Neuroregeneration is a complicated process that involves the expansion of adult NSC pool, neurogenesis for generation of desired types of neurons, regrowth of damaged axons, and re‐establishment of interrupted neural pathways/circuits under pathological conditions. Although neurogenesis in adulthood is significantly reduced compared with that in the fetus stage, there are still some NSCs residing in the SGZ and SVZ. These NSCs differentiate into mature neurons and migrate to functional areas where they eventually integrate into existing functional neural networks.
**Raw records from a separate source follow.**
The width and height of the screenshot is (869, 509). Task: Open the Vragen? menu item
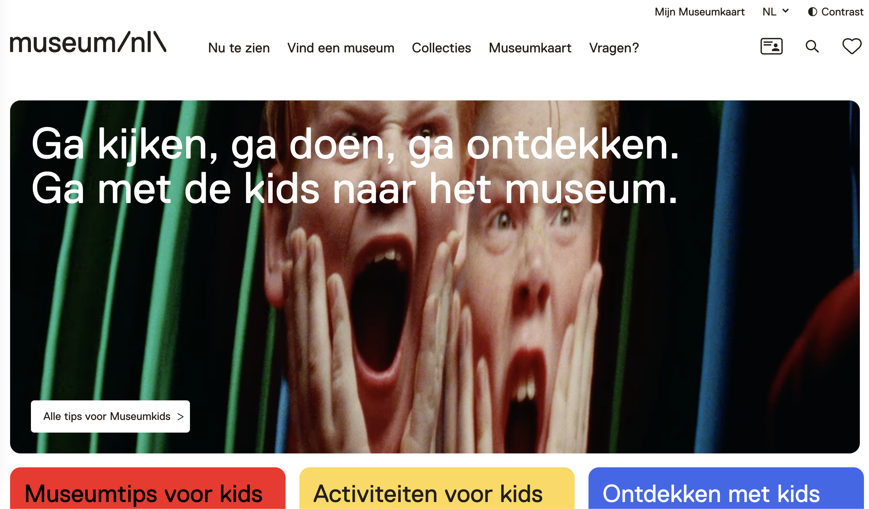(x=614, y=48)
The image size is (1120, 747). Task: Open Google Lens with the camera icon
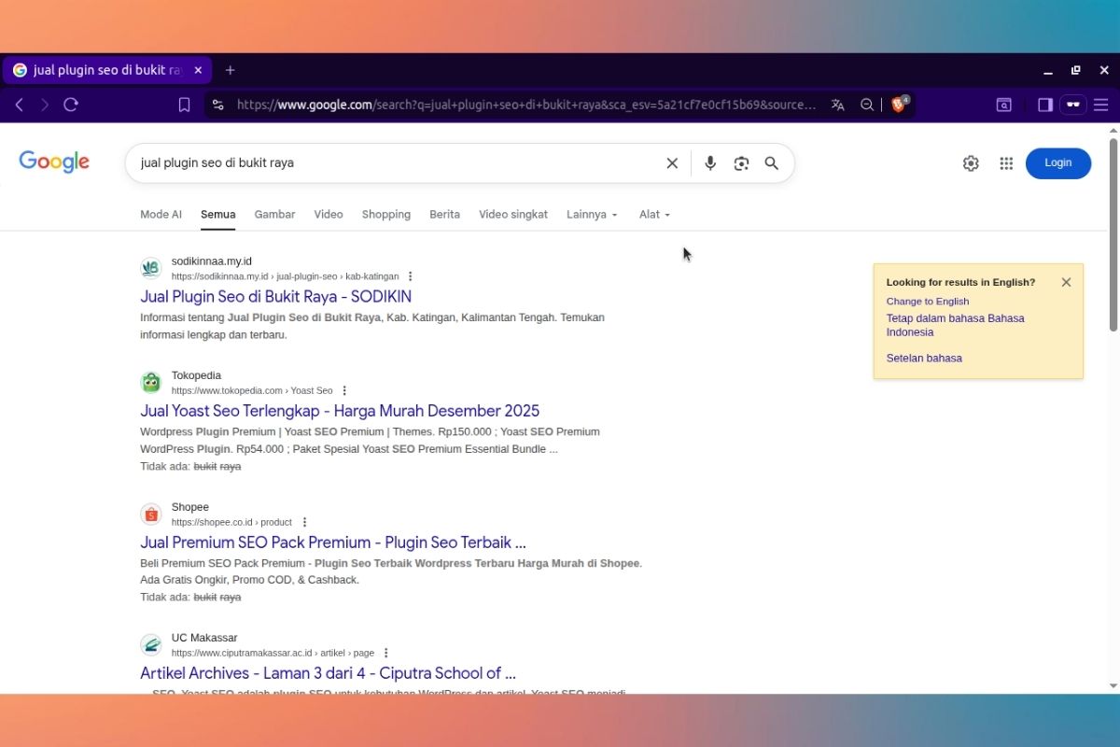740,162
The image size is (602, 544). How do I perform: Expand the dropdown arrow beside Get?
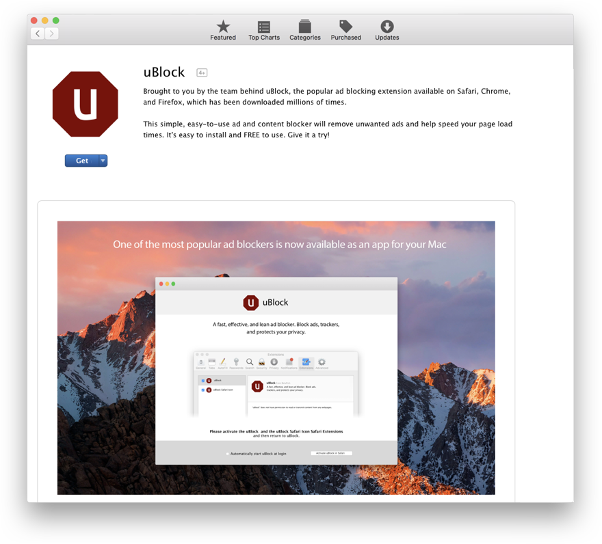coord(103,161)
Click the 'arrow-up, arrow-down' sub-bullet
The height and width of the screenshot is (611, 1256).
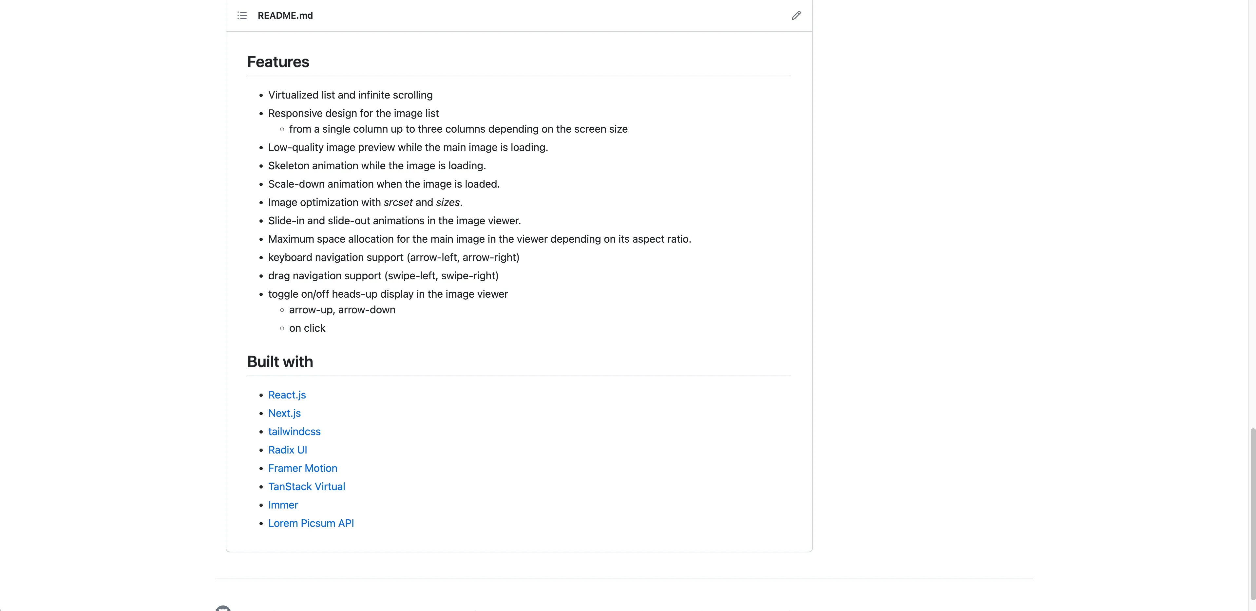click(x=342, y=310)
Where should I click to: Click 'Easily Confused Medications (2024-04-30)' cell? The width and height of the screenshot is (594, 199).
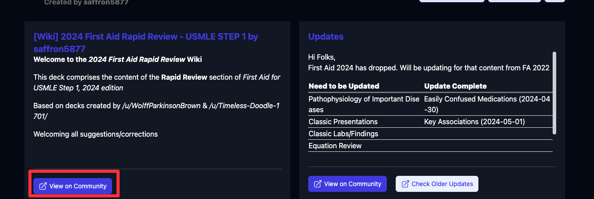click(487, 104)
Growing evidence has shown that NSC‐EVs play an important role in regulating neuroregeneration and neurogenesis. We and other independent groups demonstrated that NSC‐EVs promote the differentiation of NSCs into both neuronal and glial lineages in vitro presumably by transferring miR‐9 and miR‐21 to inhibit Notch signaling pathway in target cells. ¹³⁶ , ¹³⁷ , ¹³⁸ , ¹³⁹ NSC‐EVs could also effectively increase adult neurogenesis in the dentate gyrus (DG) area of hippocampus of insulin‐resistant mice. ¹⁴⁰ Similar results have been found in multiple sclerosis (MS) and ischemic stroke models in which NSC‐EVs effectively expand the NSC pool and promote neurogenesis to replace injured neurons. ²⁴ , ¹²⁹ Surprisingly, NSC‐EVs promote MSC differentiation into functional neurons. ¹⁴¹ Derkus et al. ¹⁴¹ cocultured rat SVZ NSCs with human MSCs and found that NSC‐EVs switched hMSCs into neuroglial cells or NSC‐like cells. In line with this finding, Ma et al. ¹⁴² reported that NSC‐EVs promoted neuronal differentiation of MSCs probably by regulating Netrin1. Together, these studies provide important insights into the positive effects of NSC‐EVs on neuroregeneration and neurogenesis.

4.5. Others

Except for the aforementioned positive roles, NSC‐EVs display other functions such as regulating the entry of viruses, transporting functional mitochondria, and changing the morphology of microglia. In 2014, Sims et al. ¹⁴³ reported that NSC‐EVs significantly facilitated type 5 adenovirus (Ad5) entry into Coxsackie virus and adenovirus receptor (CAR)‐deficient cells, which could be blocked by treatment with anti‐T‐cell immunoglobulin mucin protein 4 (TIM‐4). This finding indicates that NSC‐EVs play an important role in mediating the entry of the virus into cells. Moreover, Peruzzotti‐Jametti et al. ¹⁴⁴ reported that NSC‐EVs traffic functional mitochondria to rescue mitochondrial functions in recipient cells. NSC‐EVs exhibited therapeutic effects, including improving the survival rate of Rho° cells, restoring the dynamics of mitochondria and cell metabolism, and ameliorating the excessive generation of pro‐inflammatory molecules in both mtDNA‐deficient L929 Rho° cells and MS animals. ¹⁴⁴

Overall, current evidences support that NSC‐EVs exert comprehensive functions in neuroprotection, neuroinflammation, BBB integrity maintenance, and neuroregeneration and neurogenesis, suggesting that NSC‐EVs may serve as novel therapeutics of neurological diseases.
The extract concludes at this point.